4. At least occasionally, you must rush off to school/college/work on an empty stomach because you got up too late to have breakfast 
5. Finally, you must NEVER post in this thread before midnight


----------



## ico (Jan 26, 2010)

Forum is dead.


----------



## pimpom (Jan 26, 2010)

So it seems. A pity, really. It's partly because the novelty has worn off, and there are alternative forums. But IMO the main reason is that it was allowed to run in a mess for too long due to mismanagement.


----------



## eggman (Jan 26, 2010)

Watched this film VIDEODROME and searching about it from last two hours!!
What a strange film!


----------



## hellknight (Jan 26, 2010)

no its not... i'm back


----------



## ico (Jan 26, 2010)

I'm the only one online. Along with the guests.


----------



## vamsi_krishna (Jan 26, 2010)

I am the only one here online along with ico


----------



## pimpom (Jan 26, 2010)

Stop bragging, you two. I'm still here.


----------



## vamsi_krishna (Jan 26, 2010)

^ Not any more.. You are gone now. I am lonely now


----------



## pimpom (Jan 27, 2010)

What? No one awake? RISE AND SHINE, SLEEPYHEADS!!!!


----------



## ico (Jan 27, 2010)

Well, I'm always awake during night. Studying and mostly over IRC.

*webchat.freenode.net

*Channel:* #krow


----------



## SunnyChahal (Jan 27, 2010)

^
Reporting sir!


----------



## pimpom (Jan 27, 2010)

All right, Private Sunny. Sit up straight. Don't slouch in you seat. Better yet, stand up and march - left, right, left, right, left, right.............


----------



## SunnyChahal (Jan 27, 2010)

Aye aye sir!


----------



## ico (Jan 27, 2010)

The only user online.


----------



## eggman (Jan 27, 2010)

I can't get awake once I sleep!!! maybe I'm Outsomniac !!
lol


----------



## p_dude (Jan 27, 2010)

pimpom said:


> Yo, right here! I was gone from TDF for about 4 months because I was concentrating on some projects.
> 
> Nice to know that someone noticed my absence. I see that TDF has undergone some overhauling during my absence.
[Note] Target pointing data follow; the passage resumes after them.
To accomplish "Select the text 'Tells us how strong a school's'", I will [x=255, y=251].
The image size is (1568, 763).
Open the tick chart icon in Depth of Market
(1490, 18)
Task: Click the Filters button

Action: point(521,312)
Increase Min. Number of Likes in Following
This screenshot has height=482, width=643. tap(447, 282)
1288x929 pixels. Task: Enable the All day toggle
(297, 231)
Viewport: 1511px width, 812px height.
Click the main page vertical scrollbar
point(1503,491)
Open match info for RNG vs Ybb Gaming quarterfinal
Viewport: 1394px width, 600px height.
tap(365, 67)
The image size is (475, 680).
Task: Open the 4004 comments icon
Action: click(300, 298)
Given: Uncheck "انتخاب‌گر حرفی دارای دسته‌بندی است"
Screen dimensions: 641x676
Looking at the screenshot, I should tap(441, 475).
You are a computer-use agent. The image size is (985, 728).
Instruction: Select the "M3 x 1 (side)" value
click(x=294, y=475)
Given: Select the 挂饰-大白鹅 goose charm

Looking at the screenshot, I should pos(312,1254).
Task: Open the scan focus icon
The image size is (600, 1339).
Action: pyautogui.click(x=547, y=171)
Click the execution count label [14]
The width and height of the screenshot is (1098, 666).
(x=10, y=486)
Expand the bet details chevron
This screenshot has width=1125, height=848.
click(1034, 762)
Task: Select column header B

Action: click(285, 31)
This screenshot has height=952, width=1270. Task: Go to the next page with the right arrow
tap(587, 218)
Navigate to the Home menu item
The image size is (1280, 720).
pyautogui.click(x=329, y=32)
It seems I have a lot of catching up to do.


nice to you see you're back again


----------



## ico (Jan 30, 2010)

*img42.imageshack.us/img42/4548/page1jm.jpg


----------



## azzu (Feb 3, 2010)

hey ya !!-----------


----------



## zyberboy (Feb 3, 2010)

^^LoooooooL   nice work gagan ,that thread was classic


----------



## SunnyChahal (Feb 3, 2010)

ico said:


> *img42.imageshack.us/img42/4548/page1jm.jpg



Comic Life?


----------



## ico (Feb 3, 2010)

^ obviously.


----------



## rhitwick (Feb 3, 2010)

Wat r u guys doing here in day...???


----------



## SunnyChahal (Feb 3, 2010)

@ico, You bought it or what?

@rhitwick, We are poor day dwellers..


----------



## ico (Feb 4, 2010)

^ yes......


----------



## hellknight (Feb 4, 2010)

Namaste, Night People..


----------



## goobimama (Feb 4, 2010)

Who are you and what have you done with my lemonade?


----------



## hellknight (Feb 4, 2010)

hey hey... look who's back.. i think that i'm gonna miss my Smoking Apples' newsletter today..


----------



## rhitwick (Feb 4, 2010)

I kinda had a sleepless night today...
Installed KIS2010 and neither IE nor FF was able to connect to internet. I was fighting to fix it till 3.30A.M and then lost hope, was thinking about even formatting PC...

Then this morning, I again tried and fixed, why d a$$hole s/w can't remember my previous permission levels?
It even renamed all those setting labels for KIS2009......


----------



## ico (Feb 4, 2010)

I still haven't slept.


----------



## hellknight (Feb 4, 2010)

Same here.. and now I'm going with my friend in his car to Manali.. thinking of sleeping in the car though...


----------



## slugger (Feb 6, 2010)

was *this* close to getting Windows Server 2003 R2 successfully installed on to my new rig off a flash drive - only 8 minutes remained to complete install when the process hung & later when I tries resuming re-install by restarting kept getting message saying some NTF5INF.CT file can't be found w/o which setup cant be completed 

Will try again tommorow night - some things need to get studied for college in a few hours :+(


----------



## hellknight (Feb 6, 2010)

Damn BSNL 512kbps connection.. compiling GNOME on FreeBSD since last 2hrs 30 minutes and it is still not done yet.. AMD Phenom II 720 BE needs to get some steroids I guess.. time to overclock..


----------



## vamsi_krishna (Feb 6, 2010)

getting Mass Effect 2, Playing Bioshock.


----------



## pimpom (Feb 15, 2010)

The newest post in this thread (before this one) is over a week old, yet it's still on the front page. A sad testimony to the decline of TDF.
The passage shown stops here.